At one point in time, we all want it. Maybe when we get kids
of our own. Maybe as we get older. I know I have. We wish for something. Just One.
More. Conversation. With somebody no longer around.
For me, it’s my Dad. He died in 1997 a week after he turned
84. I can tell you that he lived a lot longer than he should have.
At 45, he had his first heart attack. Back then, cardiac
science consisted of blood thinners. Period. That’s it. I can remember going
with him to UT Hospital on a regular basis to get his blood checked. I don’t recall how often he went, but that
visit determined the level of Coumadin that he took.
He returned to work in the factory where he had been, but
then, at 55, he had another heart attack. This time, he was forced into
retirement. That was when he learned of the other part of cardiac care—a
sedentary lifestyle.
And when I say “sedentary lifestyle,” I mean he was not
allowed to do anything. No exercise. No lifting. No hunting or fishing.
Nothing.
His garden—I took care of that. His bees—I did all the work, he just
supervised. We didn’t have a clothes dryer back then and he was forbidden from
even hanging clothes on the clothesline that we used to dry our clothes. I did
that while my Mom worked. Such was
cardiac science back then.
My Dad was an uneducated man. He dropped out of school in
the 6th grade after his own father died, and went to work in a
factory in his small hometown. During the Depression, the factory closed so he
moved to Knoxville and lived in one room in the basement of an old building and
worked wherever he could find work, sending money back home to his mom and
sisters.
I realized in more recent years that my Dad was likely
illiterate. I don’t recall ever seeing
him read and his signature was crude and simple. Yet, he was a really smart
man. He could fix anything. He built a motorized ice cream freezer, when hand
cranked was how everyone else did it back then.

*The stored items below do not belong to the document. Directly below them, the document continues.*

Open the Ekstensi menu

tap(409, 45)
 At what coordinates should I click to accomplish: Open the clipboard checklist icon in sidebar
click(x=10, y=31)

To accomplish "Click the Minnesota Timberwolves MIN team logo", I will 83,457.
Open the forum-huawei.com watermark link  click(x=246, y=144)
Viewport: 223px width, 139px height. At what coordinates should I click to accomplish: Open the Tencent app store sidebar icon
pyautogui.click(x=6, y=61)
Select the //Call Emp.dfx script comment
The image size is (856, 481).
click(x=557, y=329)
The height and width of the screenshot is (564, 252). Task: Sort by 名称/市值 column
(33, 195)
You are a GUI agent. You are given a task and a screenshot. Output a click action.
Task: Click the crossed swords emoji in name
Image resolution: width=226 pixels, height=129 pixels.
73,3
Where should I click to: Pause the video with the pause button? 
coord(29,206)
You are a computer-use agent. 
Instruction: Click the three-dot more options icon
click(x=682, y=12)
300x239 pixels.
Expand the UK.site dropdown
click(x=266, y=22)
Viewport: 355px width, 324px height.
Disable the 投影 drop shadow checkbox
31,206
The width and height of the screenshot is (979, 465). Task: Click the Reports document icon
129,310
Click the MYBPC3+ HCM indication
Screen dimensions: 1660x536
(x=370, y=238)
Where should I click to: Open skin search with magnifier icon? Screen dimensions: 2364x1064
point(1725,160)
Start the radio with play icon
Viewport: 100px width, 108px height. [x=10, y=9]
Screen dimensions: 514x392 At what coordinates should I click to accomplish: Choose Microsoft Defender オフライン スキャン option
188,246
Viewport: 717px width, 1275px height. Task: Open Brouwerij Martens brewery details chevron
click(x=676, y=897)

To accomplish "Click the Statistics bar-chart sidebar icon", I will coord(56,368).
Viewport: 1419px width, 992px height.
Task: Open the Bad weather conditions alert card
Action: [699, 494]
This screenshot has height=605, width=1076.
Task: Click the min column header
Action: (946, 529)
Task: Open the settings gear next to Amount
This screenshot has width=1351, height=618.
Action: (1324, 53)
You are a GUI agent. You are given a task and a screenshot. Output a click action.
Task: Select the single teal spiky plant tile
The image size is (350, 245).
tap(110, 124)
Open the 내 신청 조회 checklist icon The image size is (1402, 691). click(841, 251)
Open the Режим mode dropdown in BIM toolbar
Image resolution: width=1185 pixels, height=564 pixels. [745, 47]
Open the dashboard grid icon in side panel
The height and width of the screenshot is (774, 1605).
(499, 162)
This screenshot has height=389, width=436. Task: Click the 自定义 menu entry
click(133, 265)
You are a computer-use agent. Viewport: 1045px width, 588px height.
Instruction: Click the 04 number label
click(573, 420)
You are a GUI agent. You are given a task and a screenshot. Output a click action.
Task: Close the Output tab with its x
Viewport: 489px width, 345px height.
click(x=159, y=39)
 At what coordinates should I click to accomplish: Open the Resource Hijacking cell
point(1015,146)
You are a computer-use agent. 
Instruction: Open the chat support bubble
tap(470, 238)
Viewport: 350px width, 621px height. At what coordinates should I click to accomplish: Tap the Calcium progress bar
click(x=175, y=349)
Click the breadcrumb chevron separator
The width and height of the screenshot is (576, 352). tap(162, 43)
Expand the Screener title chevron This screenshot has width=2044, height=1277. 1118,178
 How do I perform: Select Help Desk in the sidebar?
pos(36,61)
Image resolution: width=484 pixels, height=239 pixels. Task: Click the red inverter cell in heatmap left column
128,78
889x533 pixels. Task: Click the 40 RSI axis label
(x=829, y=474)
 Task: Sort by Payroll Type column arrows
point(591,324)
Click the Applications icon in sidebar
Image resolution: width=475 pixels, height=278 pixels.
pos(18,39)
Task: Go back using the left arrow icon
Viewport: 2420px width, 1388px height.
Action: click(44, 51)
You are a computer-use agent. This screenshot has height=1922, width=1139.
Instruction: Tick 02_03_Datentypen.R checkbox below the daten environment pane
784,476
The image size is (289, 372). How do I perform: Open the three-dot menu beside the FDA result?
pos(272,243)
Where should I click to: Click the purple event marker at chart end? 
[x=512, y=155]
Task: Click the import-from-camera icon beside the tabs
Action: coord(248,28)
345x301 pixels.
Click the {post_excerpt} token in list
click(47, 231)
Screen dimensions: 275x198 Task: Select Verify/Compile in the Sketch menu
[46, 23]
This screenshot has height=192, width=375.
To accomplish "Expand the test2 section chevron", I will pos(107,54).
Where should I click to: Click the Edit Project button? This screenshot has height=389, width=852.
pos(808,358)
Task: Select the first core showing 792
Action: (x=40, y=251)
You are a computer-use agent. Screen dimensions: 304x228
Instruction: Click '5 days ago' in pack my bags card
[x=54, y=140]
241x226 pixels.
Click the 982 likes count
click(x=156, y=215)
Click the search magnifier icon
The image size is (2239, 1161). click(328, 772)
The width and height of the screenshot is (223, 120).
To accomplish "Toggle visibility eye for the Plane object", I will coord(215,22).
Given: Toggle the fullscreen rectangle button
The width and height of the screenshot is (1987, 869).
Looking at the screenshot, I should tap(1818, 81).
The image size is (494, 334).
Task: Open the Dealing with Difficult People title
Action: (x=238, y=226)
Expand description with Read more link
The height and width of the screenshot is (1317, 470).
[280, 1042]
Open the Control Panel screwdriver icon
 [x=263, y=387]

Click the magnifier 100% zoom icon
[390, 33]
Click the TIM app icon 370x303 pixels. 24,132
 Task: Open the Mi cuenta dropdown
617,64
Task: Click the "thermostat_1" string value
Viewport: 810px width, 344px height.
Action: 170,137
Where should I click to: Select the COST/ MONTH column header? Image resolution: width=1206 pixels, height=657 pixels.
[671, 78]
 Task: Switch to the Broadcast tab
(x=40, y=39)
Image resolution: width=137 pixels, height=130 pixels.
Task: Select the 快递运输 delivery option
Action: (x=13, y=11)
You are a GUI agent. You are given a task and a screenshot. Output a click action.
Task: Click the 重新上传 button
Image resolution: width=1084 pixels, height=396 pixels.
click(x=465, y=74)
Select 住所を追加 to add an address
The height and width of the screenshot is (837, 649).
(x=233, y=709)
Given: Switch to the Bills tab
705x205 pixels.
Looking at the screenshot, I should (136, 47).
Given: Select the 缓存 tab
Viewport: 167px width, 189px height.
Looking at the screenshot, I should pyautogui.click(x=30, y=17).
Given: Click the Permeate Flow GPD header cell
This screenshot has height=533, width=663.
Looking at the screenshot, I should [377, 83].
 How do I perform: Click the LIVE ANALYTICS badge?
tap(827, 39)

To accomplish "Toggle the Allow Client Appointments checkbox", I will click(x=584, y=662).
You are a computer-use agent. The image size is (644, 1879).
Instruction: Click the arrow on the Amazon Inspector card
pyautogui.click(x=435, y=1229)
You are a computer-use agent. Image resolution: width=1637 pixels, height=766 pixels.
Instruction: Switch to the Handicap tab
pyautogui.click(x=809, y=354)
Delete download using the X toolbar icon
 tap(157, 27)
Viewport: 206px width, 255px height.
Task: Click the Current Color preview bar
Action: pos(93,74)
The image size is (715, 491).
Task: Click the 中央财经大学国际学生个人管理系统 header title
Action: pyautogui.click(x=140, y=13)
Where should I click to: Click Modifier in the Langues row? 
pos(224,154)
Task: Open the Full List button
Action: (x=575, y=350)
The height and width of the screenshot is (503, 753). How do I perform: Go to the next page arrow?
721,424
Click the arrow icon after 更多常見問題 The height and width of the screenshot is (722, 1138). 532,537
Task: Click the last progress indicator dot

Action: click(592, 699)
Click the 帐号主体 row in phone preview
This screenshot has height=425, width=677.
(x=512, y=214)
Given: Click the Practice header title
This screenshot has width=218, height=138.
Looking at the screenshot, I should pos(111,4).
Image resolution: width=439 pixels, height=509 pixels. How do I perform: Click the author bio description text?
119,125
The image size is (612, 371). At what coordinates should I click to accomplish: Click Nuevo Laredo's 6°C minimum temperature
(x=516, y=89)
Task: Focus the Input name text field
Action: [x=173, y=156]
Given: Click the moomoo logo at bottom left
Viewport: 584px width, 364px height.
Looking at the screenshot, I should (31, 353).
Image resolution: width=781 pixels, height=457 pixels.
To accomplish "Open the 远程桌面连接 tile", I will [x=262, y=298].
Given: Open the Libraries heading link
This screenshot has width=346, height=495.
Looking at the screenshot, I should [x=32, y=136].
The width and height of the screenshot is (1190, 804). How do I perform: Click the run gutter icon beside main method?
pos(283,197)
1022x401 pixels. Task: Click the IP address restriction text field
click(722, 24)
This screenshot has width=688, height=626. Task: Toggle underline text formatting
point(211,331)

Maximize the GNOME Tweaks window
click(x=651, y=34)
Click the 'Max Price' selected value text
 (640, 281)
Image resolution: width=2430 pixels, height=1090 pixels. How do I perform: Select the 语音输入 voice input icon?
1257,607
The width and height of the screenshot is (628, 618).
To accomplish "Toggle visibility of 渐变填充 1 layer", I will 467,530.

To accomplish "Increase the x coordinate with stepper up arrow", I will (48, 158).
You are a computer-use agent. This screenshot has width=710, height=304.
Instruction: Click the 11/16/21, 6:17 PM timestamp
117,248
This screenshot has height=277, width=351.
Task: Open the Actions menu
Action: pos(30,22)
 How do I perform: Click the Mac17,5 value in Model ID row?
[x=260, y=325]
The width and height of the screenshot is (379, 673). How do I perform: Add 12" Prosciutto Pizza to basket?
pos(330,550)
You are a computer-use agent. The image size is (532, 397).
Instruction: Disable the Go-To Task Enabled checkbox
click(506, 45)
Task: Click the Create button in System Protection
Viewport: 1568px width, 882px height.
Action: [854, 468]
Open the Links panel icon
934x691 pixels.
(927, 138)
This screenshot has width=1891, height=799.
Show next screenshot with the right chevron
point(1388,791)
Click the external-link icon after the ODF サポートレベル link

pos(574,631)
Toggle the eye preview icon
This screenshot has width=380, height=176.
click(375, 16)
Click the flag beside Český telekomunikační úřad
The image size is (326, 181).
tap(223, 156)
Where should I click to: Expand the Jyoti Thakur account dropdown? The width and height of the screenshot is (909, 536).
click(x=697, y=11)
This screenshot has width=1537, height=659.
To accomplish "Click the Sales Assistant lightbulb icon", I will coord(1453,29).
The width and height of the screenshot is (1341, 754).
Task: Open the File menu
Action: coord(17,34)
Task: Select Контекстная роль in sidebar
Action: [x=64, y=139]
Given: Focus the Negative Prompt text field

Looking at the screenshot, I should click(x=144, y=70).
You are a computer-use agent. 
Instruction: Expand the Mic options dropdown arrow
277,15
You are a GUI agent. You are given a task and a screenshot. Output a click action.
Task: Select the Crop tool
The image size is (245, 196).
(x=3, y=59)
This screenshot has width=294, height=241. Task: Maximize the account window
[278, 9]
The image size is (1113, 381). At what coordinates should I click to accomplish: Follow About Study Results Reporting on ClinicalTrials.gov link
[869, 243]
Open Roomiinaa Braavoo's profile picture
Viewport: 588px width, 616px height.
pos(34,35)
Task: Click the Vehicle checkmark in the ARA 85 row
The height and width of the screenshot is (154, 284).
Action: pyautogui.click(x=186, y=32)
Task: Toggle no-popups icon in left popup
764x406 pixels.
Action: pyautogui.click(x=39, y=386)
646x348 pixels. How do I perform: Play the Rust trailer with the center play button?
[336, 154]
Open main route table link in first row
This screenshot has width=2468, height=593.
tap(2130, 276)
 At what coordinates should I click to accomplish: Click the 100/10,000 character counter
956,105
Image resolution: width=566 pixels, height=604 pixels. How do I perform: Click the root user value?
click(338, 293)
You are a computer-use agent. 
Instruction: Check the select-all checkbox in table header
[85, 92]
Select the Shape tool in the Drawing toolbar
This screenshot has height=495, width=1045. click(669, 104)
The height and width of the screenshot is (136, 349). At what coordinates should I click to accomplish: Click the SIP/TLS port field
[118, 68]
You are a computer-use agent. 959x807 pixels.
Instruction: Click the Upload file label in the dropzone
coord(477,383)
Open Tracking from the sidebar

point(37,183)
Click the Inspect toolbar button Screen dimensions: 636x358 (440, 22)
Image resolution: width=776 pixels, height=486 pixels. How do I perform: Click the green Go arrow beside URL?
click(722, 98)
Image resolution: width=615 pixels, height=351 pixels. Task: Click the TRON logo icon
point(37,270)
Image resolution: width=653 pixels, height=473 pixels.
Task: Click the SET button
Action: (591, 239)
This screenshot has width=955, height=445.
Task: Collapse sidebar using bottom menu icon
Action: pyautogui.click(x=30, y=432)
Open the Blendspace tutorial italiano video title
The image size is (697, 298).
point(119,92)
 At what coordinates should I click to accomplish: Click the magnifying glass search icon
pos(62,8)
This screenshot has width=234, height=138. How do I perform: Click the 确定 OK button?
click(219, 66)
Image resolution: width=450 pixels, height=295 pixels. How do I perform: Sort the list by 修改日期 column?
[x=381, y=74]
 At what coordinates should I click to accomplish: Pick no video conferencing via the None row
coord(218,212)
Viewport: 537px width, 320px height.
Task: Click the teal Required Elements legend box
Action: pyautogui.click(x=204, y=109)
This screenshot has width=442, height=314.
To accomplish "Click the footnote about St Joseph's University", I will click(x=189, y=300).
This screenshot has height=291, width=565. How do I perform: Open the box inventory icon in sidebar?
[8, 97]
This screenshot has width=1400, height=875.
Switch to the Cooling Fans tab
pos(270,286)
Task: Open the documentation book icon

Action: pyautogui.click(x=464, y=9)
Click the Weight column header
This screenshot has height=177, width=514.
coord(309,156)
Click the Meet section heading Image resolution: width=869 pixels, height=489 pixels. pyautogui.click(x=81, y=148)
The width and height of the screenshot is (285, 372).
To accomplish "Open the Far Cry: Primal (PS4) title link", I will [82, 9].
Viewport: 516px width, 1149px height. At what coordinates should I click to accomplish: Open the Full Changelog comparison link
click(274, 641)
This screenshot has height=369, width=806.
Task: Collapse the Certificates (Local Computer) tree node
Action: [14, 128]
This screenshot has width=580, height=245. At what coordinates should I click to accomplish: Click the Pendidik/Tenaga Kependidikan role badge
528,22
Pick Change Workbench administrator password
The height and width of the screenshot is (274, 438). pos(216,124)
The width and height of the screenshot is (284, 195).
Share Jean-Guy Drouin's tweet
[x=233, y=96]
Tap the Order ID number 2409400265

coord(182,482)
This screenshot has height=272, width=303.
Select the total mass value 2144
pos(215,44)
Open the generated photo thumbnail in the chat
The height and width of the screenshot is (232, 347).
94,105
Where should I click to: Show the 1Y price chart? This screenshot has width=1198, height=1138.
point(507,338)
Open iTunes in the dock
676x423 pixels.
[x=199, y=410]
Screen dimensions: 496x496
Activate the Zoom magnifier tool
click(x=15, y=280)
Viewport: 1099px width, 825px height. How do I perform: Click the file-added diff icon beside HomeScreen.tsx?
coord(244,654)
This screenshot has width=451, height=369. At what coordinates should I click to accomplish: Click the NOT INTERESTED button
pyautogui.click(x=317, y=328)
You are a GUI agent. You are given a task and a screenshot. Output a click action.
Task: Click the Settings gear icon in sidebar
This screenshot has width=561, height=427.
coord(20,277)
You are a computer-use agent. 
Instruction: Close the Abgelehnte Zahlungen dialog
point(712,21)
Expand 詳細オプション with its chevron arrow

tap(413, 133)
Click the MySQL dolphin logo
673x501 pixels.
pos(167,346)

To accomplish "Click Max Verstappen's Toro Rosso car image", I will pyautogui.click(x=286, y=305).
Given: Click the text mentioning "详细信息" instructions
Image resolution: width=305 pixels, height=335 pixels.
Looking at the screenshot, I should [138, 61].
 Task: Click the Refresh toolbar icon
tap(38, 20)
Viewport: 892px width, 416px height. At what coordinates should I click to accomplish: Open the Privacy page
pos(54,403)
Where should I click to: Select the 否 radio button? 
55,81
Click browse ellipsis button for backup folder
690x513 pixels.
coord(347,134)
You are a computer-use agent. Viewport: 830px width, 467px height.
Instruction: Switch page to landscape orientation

When I was 10 and dying for a go-cart, he built me one out
of parts and wood that he had around his garage. It was crude but I remember
proudly driving it in the 4th of July parade.
When I was in high school and playing football, he could
never attend. His cardiologist forbade it. Too much excitement. He would sit at
home, listening to my games on the radio.
As a college senior, I received an award that I was ready to
blow off. I just wanted to graduate and get on to physical therapy school in
Memphis. A wise professor told me that not only would I be there, but my
parents were to be there as well.
At the awards ceremony, I nonchalantly went to the stage to
receive this award, thinking at the time that it was no big deal. But when I
turned to return to my seat, I saw my Dad. This little, simple man, who had
known nothing but hard labor and hardship his whole life, sobbing where he sat.
I realized what that award and that college degree meant to
my Dad. All his dreams wrapped up in me.
All that he could not accomplish, I could accomplish. All that he might have
hoped to become, I became.
He lived long enough for my own kids to know their “Pops,”
but he didn’t get to see them become a doctor and a lawyer and parents. He
wasn’t around to meet my own grandkids. I wish he had. He didn’t live to see me
become Dr. Black. He would have been so proud.
I do wish I had one more conversation with him. I know
exactly what I would ask him. Dad, how did I do?